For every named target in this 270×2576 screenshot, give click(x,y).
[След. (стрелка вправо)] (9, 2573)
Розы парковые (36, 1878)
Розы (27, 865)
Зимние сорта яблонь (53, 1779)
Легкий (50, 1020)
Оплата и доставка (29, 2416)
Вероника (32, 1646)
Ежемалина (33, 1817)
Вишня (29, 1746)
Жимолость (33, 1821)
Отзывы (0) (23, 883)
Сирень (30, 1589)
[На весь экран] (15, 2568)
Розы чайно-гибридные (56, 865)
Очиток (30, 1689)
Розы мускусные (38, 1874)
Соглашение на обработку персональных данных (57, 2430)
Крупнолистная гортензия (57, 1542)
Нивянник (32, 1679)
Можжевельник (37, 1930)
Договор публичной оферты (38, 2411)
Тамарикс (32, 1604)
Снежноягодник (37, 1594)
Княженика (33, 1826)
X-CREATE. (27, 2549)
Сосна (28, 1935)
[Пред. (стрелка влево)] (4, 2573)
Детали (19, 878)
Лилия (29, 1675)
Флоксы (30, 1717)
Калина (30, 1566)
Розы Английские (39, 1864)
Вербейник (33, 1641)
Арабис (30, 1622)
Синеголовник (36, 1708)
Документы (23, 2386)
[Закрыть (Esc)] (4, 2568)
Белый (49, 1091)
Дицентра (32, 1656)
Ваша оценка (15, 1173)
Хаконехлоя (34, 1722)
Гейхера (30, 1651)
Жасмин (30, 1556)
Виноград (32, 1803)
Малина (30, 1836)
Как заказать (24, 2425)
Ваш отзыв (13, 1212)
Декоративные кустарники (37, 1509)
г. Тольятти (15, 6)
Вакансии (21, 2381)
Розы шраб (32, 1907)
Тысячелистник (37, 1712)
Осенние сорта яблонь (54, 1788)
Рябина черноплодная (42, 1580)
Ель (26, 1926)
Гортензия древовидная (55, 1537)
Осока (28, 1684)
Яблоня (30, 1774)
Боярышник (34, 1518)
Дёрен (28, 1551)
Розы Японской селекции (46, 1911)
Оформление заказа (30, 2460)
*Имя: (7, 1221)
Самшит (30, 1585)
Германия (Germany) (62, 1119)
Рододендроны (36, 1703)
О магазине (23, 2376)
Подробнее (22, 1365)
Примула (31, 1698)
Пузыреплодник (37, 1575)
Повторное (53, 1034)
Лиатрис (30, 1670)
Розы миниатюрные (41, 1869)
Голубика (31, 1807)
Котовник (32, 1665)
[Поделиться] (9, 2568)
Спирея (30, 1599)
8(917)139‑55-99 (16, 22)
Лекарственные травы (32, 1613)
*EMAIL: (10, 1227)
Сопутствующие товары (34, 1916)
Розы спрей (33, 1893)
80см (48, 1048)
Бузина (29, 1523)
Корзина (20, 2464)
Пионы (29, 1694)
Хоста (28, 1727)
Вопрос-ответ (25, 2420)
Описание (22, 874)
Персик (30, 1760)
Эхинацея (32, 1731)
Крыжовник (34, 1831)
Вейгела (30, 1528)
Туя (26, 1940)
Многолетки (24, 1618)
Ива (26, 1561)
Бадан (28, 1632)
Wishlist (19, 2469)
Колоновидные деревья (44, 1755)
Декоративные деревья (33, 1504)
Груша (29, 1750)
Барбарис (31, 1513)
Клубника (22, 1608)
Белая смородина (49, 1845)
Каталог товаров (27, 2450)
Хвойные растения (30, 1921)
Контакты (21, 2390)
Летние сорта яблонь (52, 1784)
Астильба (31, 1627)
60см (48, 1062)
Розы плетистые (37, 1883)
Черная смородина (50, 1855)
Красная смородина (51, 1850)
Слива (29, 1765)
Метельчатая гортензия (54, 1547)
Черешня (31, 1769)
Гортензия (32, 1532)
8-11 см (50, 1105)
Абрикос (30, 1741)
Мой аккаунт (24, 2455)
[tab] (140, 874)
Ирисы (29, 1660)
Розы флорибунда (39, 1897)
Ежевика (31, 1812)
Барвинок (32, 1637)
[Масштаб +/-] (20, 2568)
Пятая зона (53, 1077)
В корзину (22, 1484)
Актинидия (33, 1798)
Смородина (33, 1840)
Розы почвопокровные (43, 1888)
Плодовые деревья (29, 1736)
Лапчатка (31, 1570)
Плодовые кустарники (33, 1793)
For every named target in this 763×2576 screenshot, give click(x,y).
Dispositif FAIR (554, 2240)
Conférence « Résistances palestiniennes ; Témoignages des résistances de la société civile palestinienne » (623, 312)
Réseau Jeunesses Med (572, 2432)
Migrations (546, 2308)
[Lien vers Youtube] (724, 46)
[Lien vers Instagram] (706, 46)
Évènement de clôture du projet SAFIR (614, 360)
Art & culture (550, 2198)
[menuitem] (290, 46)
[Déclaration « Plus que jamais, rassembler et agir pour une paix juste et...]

****************************************

- _ACTIVITY_
Leave out every line after the one with "Княженика (33, 1826)". Reproduce the material above exactly from its first line through that line.

- _OUTPUT OF THE TASK_
For every named target in this 270×2576 screenshot, give click(x,y).
[След. (стрелка вправо)] (9, 2573)
Розы парковые (36, 1878)
Розы (27, 865)
Зимние сорта яблонь (53, 1779)
Легкий (50, 1020)
Оплата и доставка (29, 2416)
Вероника (32, 1646)
Ежемалина (33, 1817)
Вишня (29, 1746)
Жимолость (33, 1821)
Отзывы (0) (23, 883)
Сирень (30, 1589)
[На весь экран] (15, 2568)
Розы чайно-гибридные (56, 865)
Очиток (30, 1689)
Розы мускусные (38, 1874)
Соглашение на обработку персональных данных (57, 2430)
Крупнолистная гортензия (57, 1542)
Нивянник (32, 1679)
Можжевельник (37, 1930)
Договор публичной оферты (38, 2411)
Тамарикс (32, 1604)
Снежноягодник (37, 1594)
Княженика (33, 1826)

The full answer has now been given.